### MATERIAL PROVIDED

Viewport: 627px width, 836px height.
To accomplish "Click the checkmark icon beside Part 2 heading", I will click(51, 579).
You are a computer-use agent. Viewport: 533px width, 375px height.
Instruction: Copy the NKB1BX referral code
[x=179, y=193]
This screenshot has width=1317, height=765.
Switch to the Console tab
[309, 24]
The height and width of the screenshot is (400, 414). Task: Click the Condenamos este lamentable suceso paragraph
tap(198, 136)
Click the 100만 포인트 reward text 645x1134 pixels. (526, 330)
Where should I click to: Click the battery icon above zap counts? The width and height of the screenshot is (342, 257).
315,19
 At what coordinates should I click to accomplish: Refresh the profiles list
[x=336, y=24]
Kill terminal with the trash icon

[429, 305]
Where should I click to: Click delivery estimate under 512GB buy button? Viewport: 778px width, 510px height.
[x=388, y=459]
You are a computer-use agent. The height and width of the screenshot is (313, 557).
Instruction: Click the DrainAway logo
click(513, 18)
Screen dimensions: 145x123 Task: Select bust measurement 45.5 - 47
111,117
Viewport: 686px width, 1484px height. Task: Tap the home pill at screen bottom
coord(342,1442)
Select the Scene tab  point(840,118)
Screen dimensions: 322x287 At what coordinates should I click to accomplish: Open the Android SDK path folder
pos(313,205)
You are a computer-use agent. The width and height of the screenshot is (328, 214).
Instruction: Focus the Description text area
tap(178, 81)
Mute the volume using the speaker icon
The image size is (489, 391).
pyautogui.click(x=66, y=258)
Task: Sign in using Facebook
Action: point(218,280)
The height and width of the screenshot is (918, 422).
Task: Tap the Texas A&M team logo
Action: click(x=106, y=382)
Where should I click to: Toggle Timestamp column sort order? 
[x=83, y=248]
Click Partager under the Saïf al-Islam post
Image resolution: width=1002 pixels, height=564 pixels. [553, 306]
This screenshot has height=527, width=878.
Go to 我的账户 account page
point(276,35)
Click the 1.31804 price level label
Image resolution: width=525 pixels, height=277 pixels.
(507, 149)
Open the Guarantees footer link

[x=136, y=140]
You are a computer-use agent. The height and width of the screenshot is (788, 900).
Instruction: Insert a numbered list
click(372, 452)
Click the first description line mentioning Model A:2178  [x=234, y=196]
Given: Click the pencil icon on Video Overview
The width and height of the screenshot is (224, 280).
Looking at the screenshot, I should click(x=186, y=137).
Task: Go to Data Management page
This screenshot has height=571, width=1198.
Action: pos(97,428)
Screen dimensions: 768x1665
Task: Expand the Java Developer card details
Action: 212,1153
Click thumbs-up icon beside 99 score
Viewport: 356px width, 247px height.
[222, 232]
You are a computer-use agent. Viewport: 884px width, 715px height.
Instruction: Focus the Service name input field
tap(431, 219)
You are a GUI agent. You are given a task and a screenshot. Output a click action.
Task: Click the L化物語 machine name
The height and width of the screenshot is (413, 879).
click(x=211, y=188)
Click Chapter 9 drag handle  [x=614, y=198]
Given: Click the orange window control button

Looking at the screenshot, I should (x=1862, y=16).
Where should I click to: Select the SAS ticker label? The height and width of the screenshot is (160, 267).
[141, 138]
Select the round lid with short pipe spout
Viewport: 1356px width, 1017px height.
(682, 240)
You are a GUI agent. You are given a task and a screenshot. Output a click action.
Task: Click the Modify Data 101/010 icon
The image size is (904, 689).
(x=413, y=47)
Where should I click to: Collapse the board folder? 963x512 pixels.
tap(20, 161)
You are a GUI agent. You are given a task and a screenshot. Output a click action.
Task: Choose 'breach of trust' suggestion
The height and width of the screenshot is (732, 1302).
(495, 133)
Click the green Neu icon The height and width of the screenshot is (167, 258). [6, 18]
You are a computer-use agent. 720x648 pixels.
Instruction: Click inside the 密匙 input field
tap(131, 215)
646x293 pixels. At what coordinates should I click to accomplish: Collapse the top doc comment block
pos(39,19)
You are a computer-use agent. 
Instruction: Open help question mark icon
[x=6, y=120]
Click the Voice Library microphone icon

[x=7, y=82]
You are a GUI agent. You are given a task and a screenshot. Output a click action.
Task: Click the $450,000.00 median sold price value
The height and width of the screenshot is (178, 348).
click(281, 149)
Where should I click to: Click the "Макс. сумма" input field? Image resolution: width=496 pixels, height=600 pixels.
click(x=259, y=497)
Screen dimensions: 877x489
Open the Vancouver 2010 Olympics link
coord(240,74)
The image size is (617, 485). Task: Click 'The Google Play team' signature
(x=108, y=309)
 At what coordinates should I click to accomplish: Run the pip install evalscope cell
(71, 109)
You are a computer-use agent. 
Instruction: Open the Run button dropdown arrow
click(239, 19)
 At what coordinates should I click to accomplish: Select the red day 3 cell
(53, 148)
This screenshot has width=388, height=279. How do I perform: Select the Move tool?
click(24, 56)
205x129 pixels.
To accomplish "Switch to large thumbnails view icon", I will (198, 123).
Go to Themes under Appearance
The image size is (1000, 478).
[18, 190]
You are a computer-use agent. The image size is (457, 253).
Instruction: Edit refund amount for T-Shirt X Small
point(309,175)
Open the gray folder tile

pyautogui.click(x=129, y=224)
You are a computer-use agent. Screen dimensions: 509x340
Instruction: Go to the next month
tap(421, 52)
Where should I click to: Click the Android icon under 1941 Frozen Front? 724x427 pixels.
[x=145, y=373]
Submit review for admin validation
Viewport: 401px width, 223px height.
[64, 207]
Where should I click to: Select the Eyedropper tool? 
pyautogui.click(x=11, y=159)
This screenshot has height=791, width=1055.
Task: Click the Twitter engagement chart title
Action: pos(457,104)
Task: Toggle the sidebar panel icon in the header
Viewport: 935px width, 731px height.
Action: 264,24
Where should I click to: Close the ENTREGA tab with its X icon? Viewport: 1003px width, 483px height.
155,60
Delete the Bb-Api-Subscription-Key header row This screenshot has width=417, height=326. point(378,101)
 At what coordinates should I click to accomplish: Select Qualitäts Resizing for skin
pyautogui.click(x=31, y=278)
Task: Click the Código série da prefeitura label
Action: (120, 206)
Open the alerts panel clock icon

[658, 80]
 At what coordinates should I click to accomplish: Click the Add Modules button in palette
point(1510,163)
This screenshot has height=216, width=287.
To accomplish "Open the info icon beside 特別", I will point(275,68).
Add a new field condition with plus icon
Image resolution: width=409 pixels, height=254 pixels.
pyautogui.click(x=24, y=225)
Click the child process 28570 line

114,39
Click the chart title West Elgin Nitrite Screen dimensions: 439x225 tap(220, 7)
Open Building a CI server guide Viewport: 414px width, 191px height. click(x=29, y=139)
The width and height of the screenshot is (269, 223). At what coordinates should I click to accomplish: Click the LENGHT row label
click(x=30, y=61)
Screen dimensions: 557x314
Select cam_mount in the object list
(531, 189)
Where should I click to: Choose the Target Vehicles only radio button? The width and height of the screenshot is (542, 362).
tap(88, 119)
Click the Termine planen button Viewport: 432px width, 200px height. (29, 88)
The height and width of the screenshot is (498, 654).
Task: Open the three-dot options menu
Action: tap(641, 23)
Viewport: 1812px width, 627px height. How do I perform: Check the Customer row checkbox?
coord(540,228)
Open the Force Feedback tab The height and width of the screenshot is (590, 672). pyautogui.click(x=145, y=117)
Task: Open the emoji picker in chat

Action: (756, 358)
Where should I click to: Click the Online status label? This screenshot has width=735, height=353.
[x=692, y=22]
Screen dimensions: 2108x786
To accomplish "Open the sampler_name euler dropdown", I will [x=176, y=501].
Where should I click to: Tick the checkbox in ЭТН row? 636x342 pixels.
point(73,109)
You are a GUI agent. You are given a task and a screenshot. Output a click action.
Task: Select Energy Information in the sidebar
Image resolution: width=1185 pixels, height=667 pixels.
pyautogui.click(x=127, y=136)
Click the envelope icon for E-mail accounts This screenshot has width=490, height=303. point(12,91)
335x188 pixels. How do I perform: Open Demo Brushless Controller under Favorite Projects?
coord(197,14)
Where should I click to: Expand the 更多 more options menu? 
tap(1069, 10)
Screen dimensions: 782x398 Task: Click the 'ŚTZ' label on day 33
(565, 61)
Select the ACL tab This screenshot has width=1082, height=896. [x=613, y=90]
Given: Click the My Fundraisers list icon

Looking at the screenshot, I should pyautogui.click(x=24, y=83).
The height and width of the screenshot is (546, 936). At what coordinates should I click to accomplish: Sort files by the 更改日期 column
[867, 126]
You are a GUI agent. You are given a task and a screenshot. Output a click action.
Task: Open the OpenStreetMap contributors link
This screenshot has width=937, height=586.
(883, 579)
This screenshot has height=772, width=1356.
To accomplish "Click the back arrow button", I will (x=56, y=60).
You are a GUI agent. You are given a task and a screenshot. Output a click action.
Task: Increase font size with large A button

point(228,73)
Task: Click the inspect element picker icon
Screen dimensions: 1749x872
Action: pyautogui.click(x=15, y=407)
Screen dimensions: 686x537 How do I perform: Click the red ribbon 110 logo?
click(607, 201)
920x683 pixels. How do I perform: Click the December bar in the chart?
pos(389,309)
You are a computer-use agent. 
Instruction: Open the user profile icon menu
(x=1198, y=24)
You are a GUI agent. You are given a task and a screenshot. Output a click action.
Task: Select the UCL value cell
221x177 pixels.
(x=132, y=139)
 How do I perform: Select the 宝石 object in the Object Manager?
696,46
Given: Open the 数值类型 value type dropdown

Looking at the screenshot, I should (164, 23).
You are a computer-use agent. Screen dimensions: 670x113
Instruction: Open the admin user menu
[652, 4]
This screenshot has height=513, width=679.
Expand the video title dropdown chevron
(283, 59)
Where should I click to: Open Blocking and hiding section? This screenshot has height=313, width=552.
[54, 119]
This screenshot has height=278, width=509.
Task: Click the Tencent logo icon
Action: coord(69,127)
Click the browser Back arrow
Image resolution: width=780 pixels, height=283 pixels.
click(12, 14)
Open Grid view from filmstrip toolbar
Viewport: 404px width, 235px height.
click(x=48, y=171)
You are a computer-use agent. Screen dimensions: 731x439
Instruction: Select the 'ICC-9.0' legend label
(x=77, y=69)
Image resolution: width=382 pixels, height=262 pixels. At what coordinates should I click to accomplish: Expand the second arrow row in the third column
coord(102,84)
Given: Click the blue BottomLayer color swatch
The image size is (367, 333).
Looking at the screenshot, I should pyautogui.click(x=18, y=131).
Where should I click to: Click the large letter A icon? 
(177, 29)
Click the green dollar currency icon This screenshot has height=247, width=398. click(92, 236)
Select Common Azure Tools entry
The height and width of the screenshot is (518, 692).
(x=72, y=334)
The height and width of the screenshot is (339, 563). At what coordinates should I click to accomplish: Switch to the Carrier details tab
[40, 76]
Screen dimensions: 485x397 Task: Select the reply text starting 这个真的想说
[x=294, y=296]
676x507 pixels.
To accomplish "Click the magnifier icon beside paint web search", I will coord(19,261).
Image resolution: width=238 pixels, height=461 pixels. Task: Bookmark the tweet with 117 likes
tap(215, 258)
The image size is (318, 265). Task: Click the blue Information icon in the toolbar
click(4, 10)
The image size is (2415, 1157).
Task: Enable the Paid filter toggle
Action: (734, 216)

### EXERCISE DIRECTIONS
Set down the lines of the listing above verbatim, first line through the line containing "Select the Scene", inclusive; add no other lines.

### ANSWER TO THE EXERCISE
Viewport: 627px width, 836px height.
To accomplish "Click the checkmark icon beside Part 2 heading", I will click(51, 579).
You are a computer-use agent. Viewport: 533px width, 375px height.
Instruction: Copy the NKB1BX referral code
[x=179, y=193]
This screenshot has width=1317, height=765.
Switch to the Console tab
[309, 24]
The height and width of the screenshot is (400, 414). Task: Click the Condenamos este lamentable suceso paragraph
tap(198, 136)
Click the 100만 포인트 reward text 645x1134 pixels. (526, 330)
Where should I click to: Click the battery icon above zap counts? The width and height of the screenshot is (342, 257).
315,19
 At what coordinates should I click to accomplish: Refresh the profiles list
[x=336, y=24]
Kill terminal with the trash icon

[429, 305]
Where should I click to: Click delivery estimate under 512GB buy button? Viewport: 778px width, 510px height.
[x=388, y=459]
You are a computer-use agent. The height and width of the screenshot is (313, 557).
Instruction: Click the DrainAway logo
click(513, 18)
Screen dimensions: 145x123 Task: Select bust measurement 45.5 - 47
111,117
Viewport: 686px width, 1484px height. Task: Tap the home pill at screen bottom
coord(342,1442)
Select the Scene tab  point(840,118)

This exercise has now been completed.